Mereka mengusulkan bantuan tersebut setelah menemukan sejumlah titik kebakaran yang sulit terjangkau tim pemadam melalui jalur darat. Kepala Pelaksana BPBD Kotim, Multazam, mengatakan, pihaknya telah berkomunikasi dengan Posko Bencana Karhutla Provinsi Kalteng, untuk mendapatkan dukungan unit helikopter pemadam.
“Kami ada berkomunikasi dengan Posko Bencana Karhutla Provinsi Kalteng agar mereka dapat membantu unit heli water bombing,” kata Multazam, Rabu (8/7/2026).
Multazam menjelaskan, BPBD melihat peningkatan aktivitas karhutla di Kotim dalam sepekan terakhir. Tim menemukan sejumlah kebakaran di wilayah Sampit dan kawasan sekitarnya.
Pada Senin (6/7/2026) malam, Tim Reaksi Cepat BPBD Kotim memadamkan kebakaran lahan di kawasan Jalan Tjilik Riwut Km 6. Tim menghadapi tantangan karena lokasi kebakaran memiliki akses terbatas dan sumber air yang minim.
Karena kondisi tersebut, BPBD menilai, helikopter water bombing dapat membantu tim mempercepat pemadaman, terutama di wilayah yang tidak dapat dijangkau armada pemadam melalui jalur darat.
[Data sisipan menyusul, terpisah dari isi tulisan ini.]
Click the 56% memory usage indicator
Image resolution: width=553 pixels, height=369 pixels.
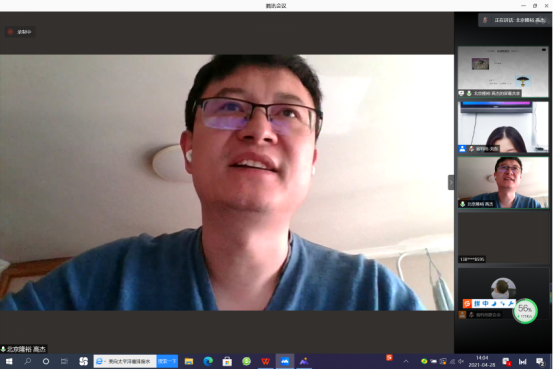[x=525, y=311]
Selain itu, Multazam menyebut, tim masih menangani kebakaran lahan di Desa Eka Bahurui, Kecamatan Mentawa Baru Ketapang. Ia menjelaskan, kondisi medan di lokasi tersebut membuat tim darat belum dapat melakukan pemadaman secara maksimal.
Tingkatkan Kewaspadaan
BPBD juga mengajak masyarakat meningkatkan kewaspadaan terhadap ancaman karhutla. Multazam meminta warga tidak membuka atau membersihkan lahan dengan cara membakar. Sebab, tindakan tersebut dapat memicu karhutla..
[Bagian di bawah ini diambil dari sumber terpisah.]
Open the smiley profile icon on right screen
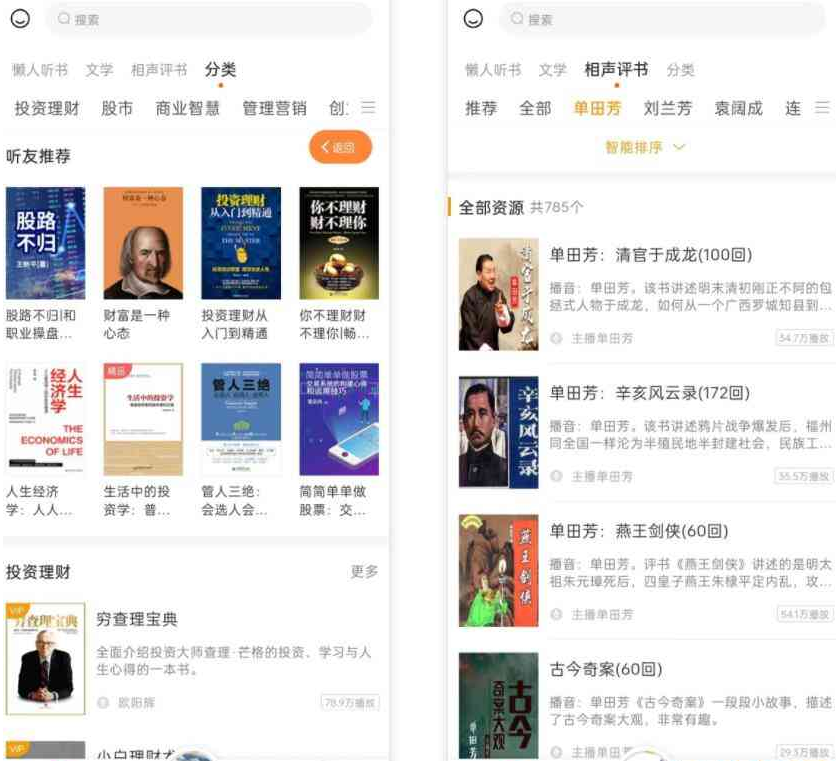 [x=473, y=19]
Multazam menduga beberapa kebakaran lahan di Sampit akibat pembakaran secara sengaja. Termasuk pembukaan lahan untuk kawasan perumahan. Api kemudian merambat ke area lain ketika warga tidak segera melakukan penanganan.
Ia mengatakan, kondisi lahan gambut yang semakin kering akibat berkurangnya intensitas hujan turut meningkatkan risiko kebakaran. Tim harus melakukan pemadaman berulang karena api dapat bertahan di lapisan bawah tanah gambut.
Multazam berharap, pemerintah provinsi segera memberikan dukungan helikopter water bombing agar tim dapat menangani karhutla lebih cepat dan mencegah kebakaran meluas.